As parcerias reforçaram essa transformação. Em 2023, mais de 300 imobiliárias eram parceiras da plataforma, incluindo a Rede Lopes, maior empresa de vendas do setor naquele ano. Nesse modelo, dados cadastrais de imóveis se tornaram um banco compartilhado, enquanto a plataforma captava primeiros aluguéis e outras taxas quando a locação era concluída por meio do sistema. “Existia uma crença de que essa tecnologia substituiria as imobiliárias tradicionais. O que nossos resultados demonstram é que esse movimento é mais complexo, sendo necessária a existência de imobiliárias espalhadas nos bairros para esse modelo de negócio se expandir”, explica o autor do estudo, Lucas Meirelles Toledo Ramos Batista, do Laboratório de Habitação e Assentamentos Humanos (LabHab) da Faculdade de Arquitetura e Urbanismo e de Design (FAU-USP).

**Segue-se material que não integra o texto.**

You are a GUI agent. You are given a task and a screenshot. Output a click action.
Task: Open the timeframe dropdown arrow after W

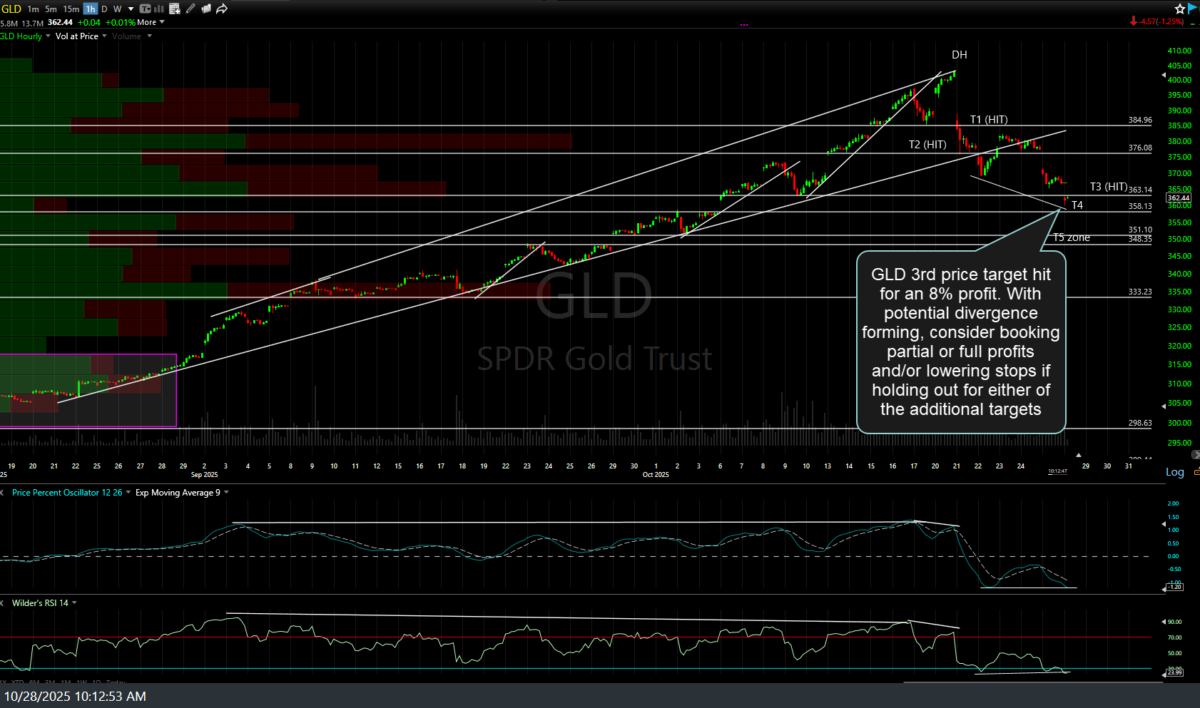[131, 9]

O pesquisador destaca que, nesse cenário, as moradias são tratadas cada vez mais como ativos financeiros, em que se exige retorno competitivo ao capital. “Quando falamos sobre o déficit habitacional, as pessoas entendem que faltam moradias. Porém, o maior componente do déficit é um problema chamado ônus excessivo, ou seja, é pagar mais de 30% do salário familiar no aluguel. Quando a gente fala do problema da habitação, as pessoas pensam em habitações precárias, e raramente olham para essa questão, que é quase invisível”, observa.

Segundo Batista, as plataformas também têm se apresentado ao poder público como solução para acompanhar e implementar benefícios associados ao aluguel (vouchers). Mas o pesquisador alerta que esse papel deve ser visto com cautela. “A plataforma é uma ferramenta concentradora de mercados, e é preciso avaliar se seria a melhor alternativa a este problema.”

A contribuição do estudo foi reunir números concretos sobre como plataformas digitais estão transformando o aluguel no Brasil. “Existe uma mudança em curso que impacta as imobiliárias tradicionais, além de criar outros produtos vinculados ao aluguel. Mas, para além disso, evidenciamos como essa mudança está relacionada ao movimento global a partir de muito investimento estrangeiro”, conclui Batista.

O pesquisador ressalta ainda que compreender essa transformação é essencial para o debate sobre habitação no Brasil. Ao centralizar o mercado, plataformas como a QuintoAndar não apenas redefinem as relações entre proprietários, inquilinos e imobiliárias, mas também influenciam políticas públicas e a própria noção de moradia como direito. Para Batista, olhar criticamente para esse processo ajuda a revelar que a crise habitacional não se resume à falta de casas, mas também ao modo como o aluguel é estruturado e financeirizado nas cidades brasileiras.